Even occasional followers of Indian cricket will effortlessly recall dozens of such instances; they will recall, too, the inevitable denouement: India falls back on ‘defence’, which in context means spreading the field out and protecting the boundaries [‘They won’t mind the singles too much, it is the boundaries that will hurt’, commentators invariably say at such moments]. The result: the lead mounts, the home team’s hangdog air of oh shoot, we stuffed this up, let’s somehow get the misery over and done with, tomorrow is another day and another Test becomes more pronounced, and fans give up the ghost and go off to see if they can get tickets to Rab Ne Bana Di Jodi.
Not this time. For the second time in four Tests as captain, MS Dhoni employs his own version of active defence, packing one side of the field with placements aimed to make a monumental struggle out of every single taken. The bowlers all read from the same page, unwaveringly bowling the lines scripted by the think tank and operating with the fields set.
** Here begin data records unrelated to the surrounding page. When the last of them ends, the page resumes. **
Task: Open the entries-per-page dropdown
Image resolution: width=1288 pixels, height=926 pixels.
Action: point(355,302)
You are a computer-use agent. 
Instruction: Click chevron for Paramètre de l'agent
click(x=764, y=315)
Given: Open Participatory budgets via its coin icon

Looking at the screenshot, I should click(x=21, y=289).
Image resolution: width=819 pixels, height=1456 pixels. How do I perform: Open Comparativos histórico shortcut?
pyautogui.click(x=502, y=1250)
The result – momentum snatched away [23 overs, 57 runs, 5 wickets] at just that precise point in the game when, in earlier times, the opposition tended to run berserk and bat India entirely out of the game.
And then the final, most welcome change: The team and its coach talk not of “saving the game” and “taking it session by session and seeing where we are” but of winning the game. Its buccaneer in residence then walks out to play an innings that would have attracted comment in a one-day situation, and was downright implausible in context of a Test match.
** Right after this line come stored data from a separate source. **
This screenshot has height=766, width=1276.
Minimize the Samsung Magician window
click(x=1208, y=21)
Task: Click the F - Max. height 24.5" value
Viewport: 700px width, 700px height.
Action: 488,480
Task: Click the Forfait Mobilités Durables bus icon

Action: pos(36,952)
To call Sehwag’s batting “instinctive” – that is, an atavistic response to a situation that is not based on thought or prior experience and do not depend on prior learning – is to call it wrong: Sehwag’s secret is not that he does not think, but that he has cleared the clutter and reduced thought to its barest, most necessary essentials.
In his connection, I always think of one particular example – and it relates to when England came touring under Nasser Hussain. Sehwag, then batting low down the order, was sitting in the dressing room, fretting at the sight of his senior colleagues “tackling” Ashley Giles’ round the wicket, wide of leg stump line with their pads, butts and other parts of the anatomy.
In course of an eruption of profanity of which saala is the only quotable word, Sehwag blasted his mates and, in prĂ©cis, said wait till I get out there, I’ll teach that %%$ a lesson.
Sure enough, his chance came. He greeted Giles with a murderous mow that almost decapitated short square leg, followed it up with a clinical reverse sweep, ran down the wicket to loft him over midwicket, charged down again to hit inside out over extra cover – and in the space of three overs, forced Hussain to take Giles out of the attack.
That was not “instinctive”, as the dictionary defines “instinct”. Rather, it was the result of Sehwag reducing the game to its essence: There was, he realized, no percentage in standing there watching the balls go by. Nor, given that line, was there the danger of his getting out bowled or leg before. That left “caught” – and reduced it to a straight contest between a bowler clearly unsure of his ability to effectively bowl the more attacking lines, against a batsman confident of his own mastery of the grammar of batsmanship.